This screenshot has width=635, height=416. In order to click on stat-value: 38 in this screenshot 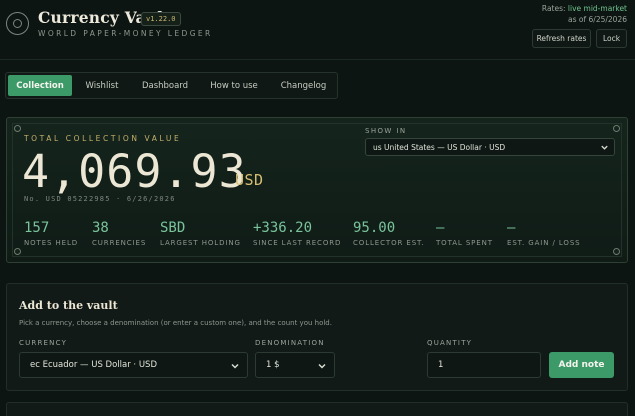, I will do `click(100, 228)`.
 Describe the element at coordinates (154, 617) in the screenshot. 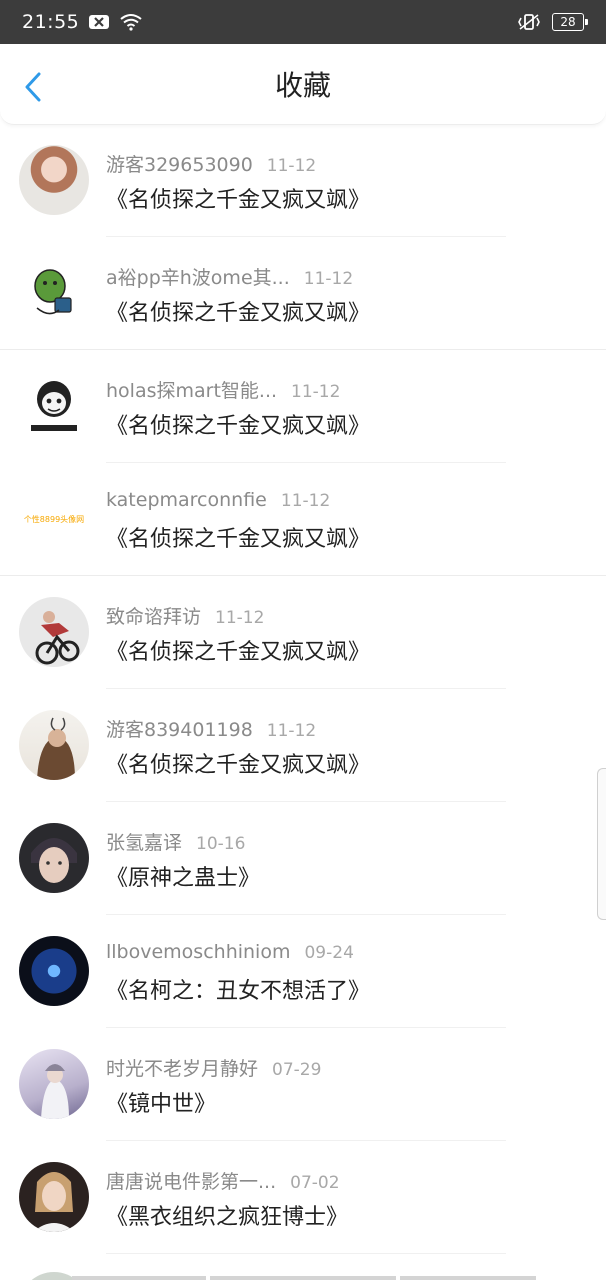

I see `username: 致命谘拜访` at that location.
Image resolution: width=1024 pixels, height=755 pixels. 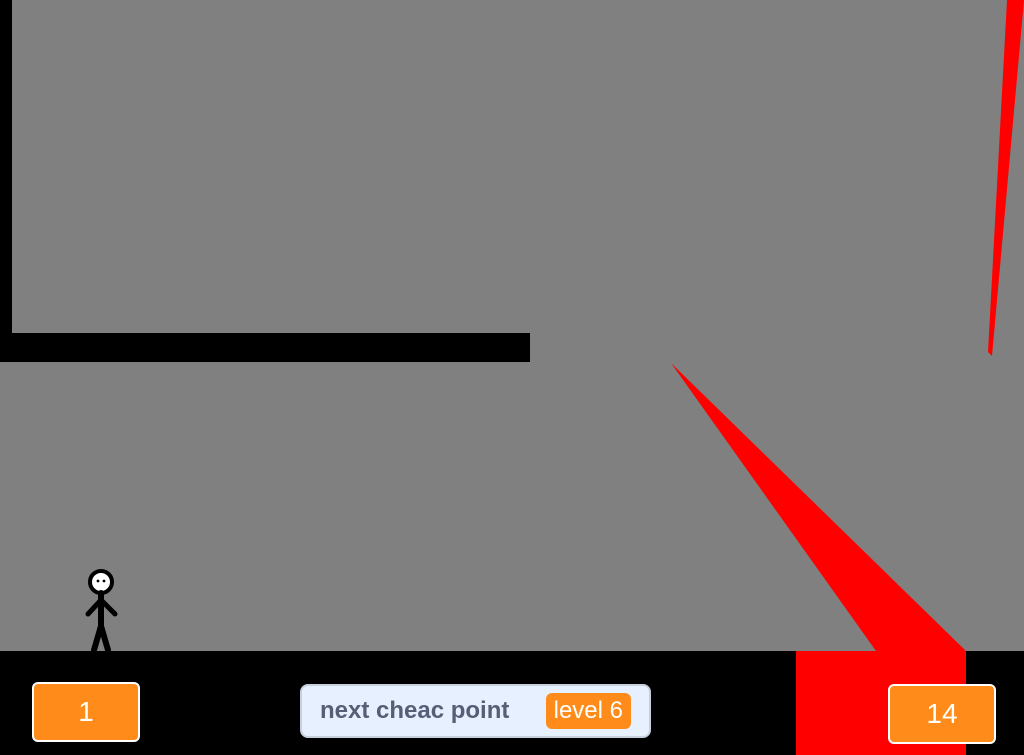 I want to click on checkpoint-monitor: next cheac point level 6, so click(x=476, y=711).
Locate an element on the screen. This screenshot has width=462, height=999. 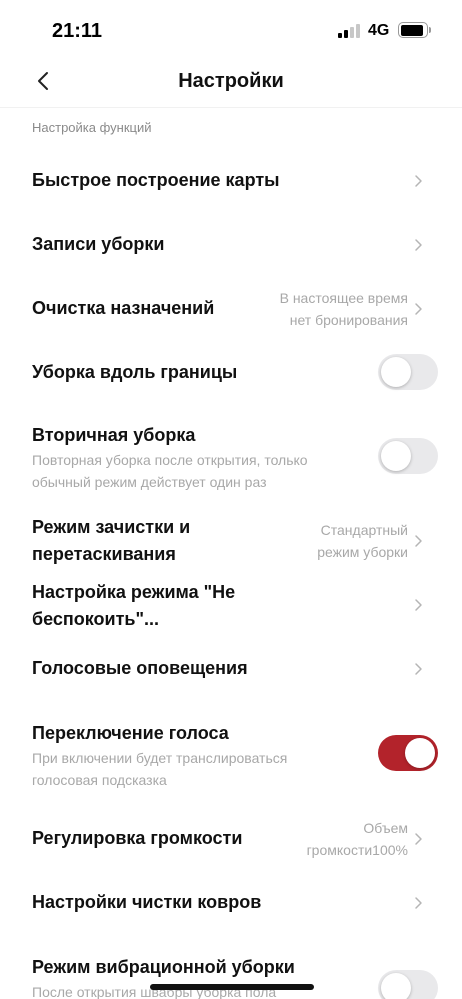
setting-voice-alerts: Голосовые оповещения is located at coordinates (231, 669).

----

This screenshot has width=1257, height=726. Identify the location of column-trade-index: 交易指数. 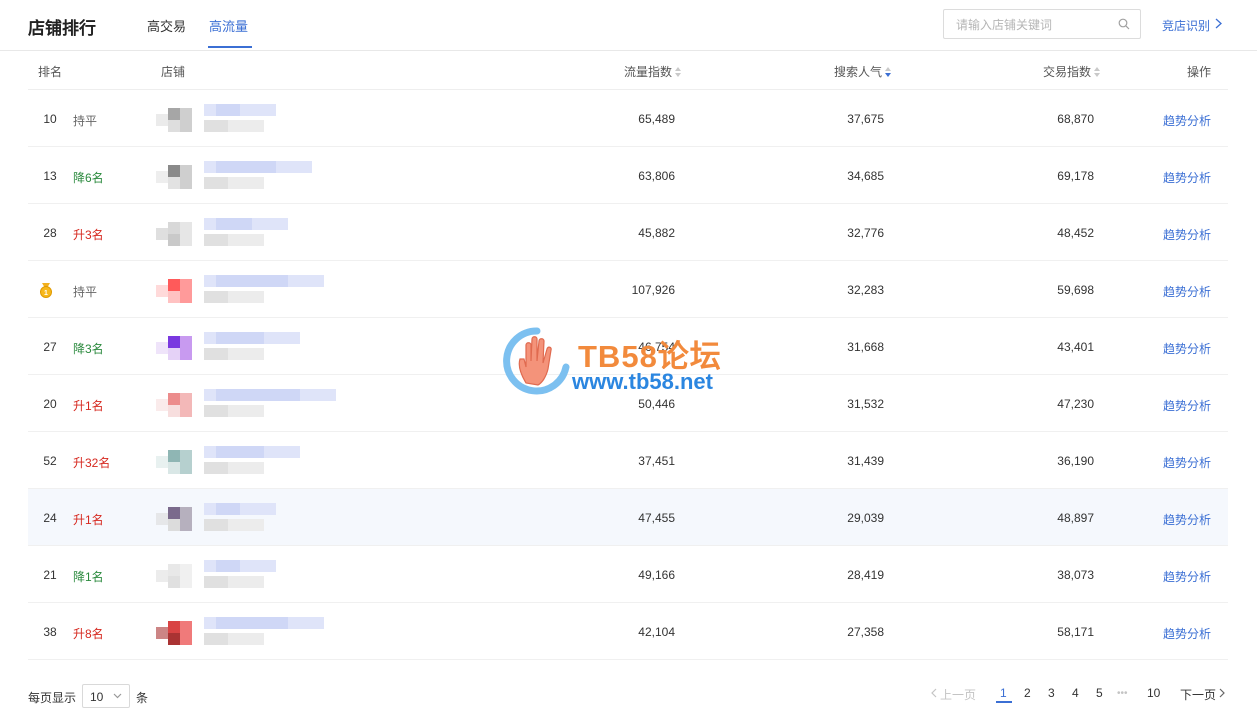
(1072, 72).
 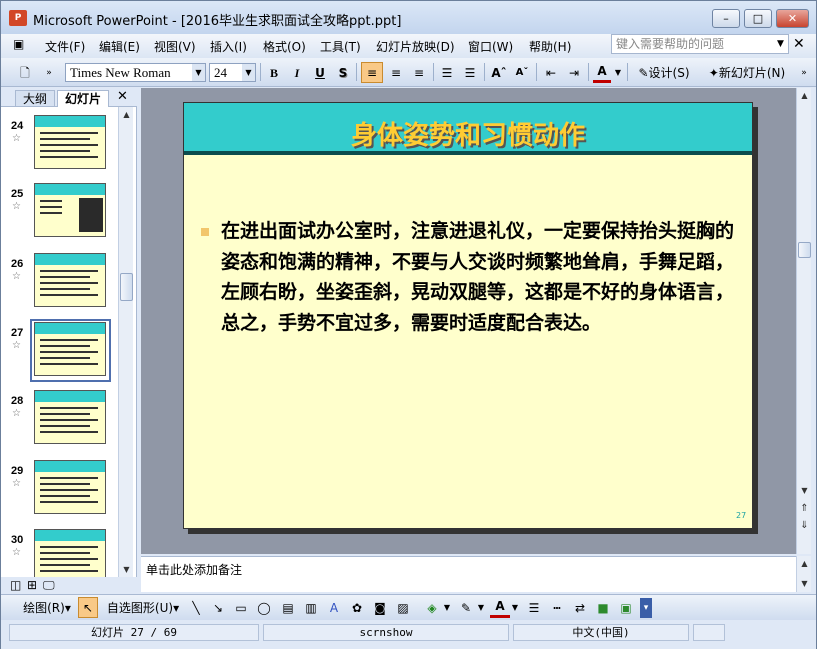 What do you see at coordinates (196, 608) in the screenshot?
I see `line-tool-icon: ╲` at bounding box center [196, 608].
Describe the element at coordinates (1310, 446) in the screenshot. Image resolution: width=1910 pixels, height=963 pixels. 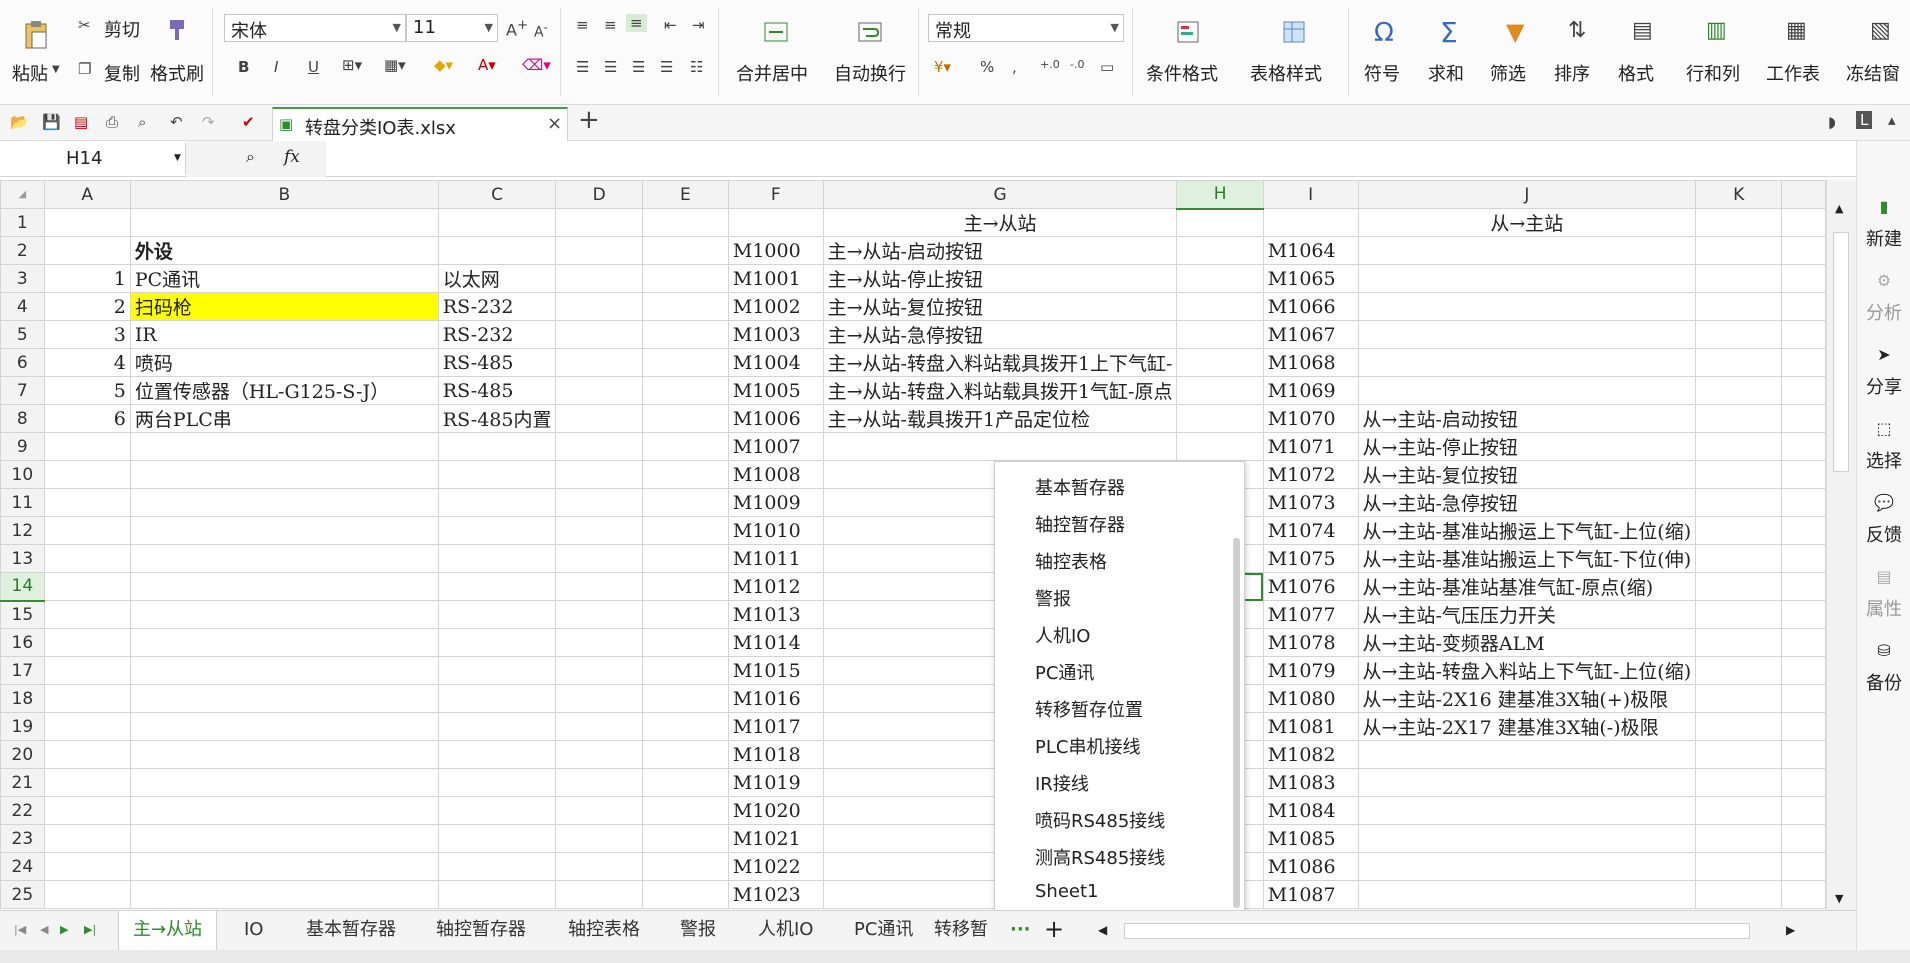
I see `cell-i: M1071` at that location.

----

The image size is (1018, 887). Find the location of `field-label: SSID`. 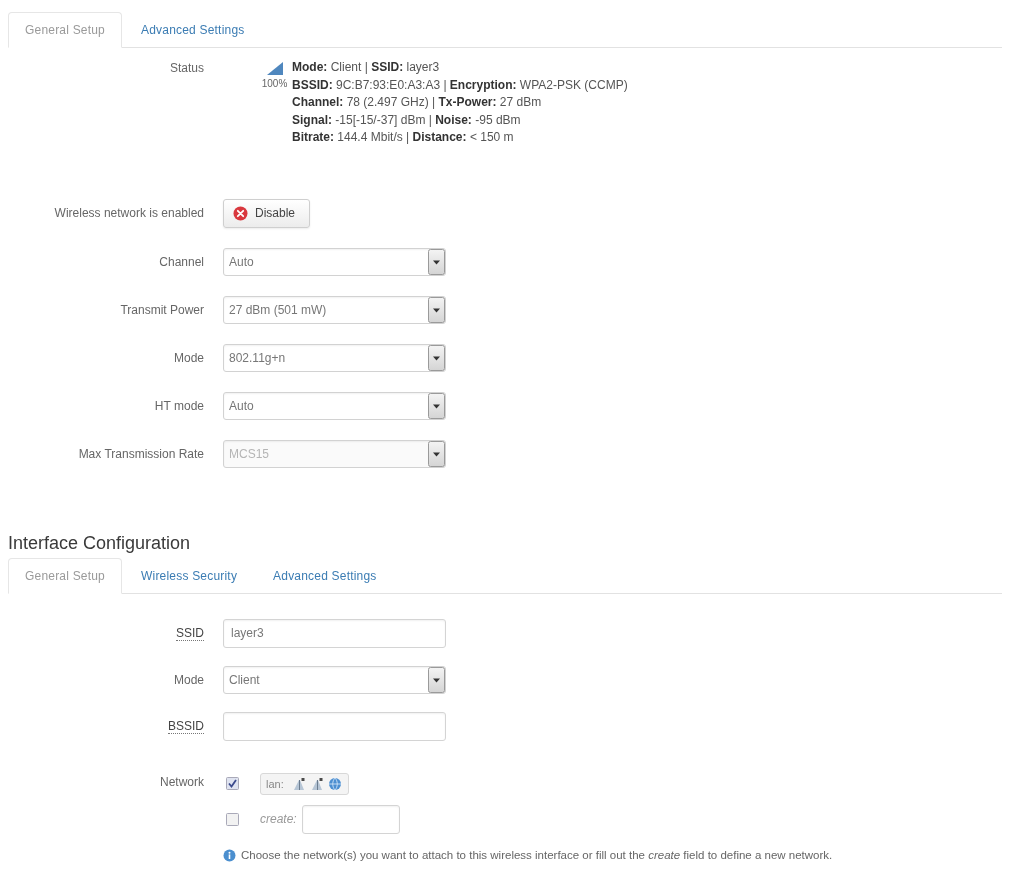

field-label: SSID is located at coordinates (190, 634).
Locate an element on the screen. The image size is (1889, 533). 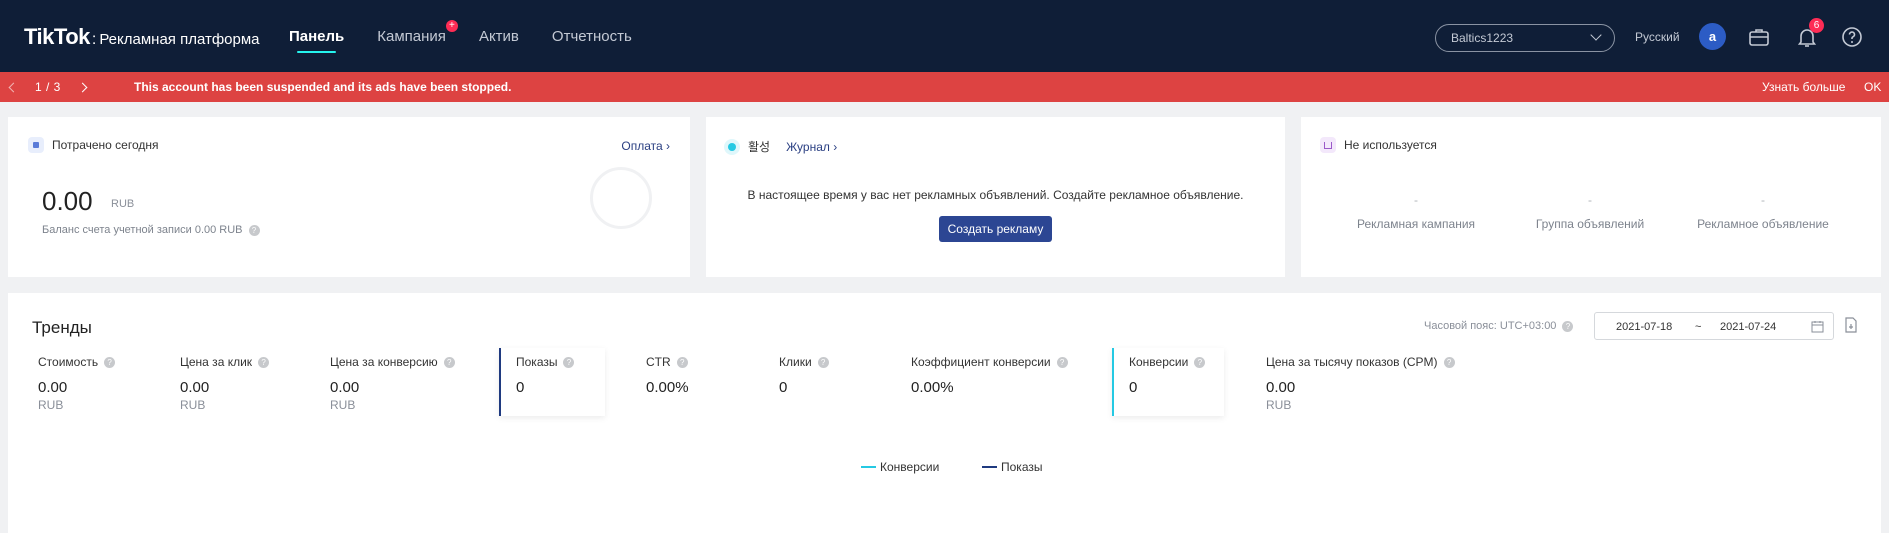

----

**Aim of the exercise**
Copy out the data word for word, from the line containing "Locate an element on the screen. This" down to the line containing "setting-voice-alerts: Голосовые оповещения", with both of those lines included. Leave the pictures out of your answer.

**Finished task**
Locate an element on the screen. This screenshot has width=462, height=999. 
setting-voice-alerts: Голосовые оповещения is located at coordinates (231, 669).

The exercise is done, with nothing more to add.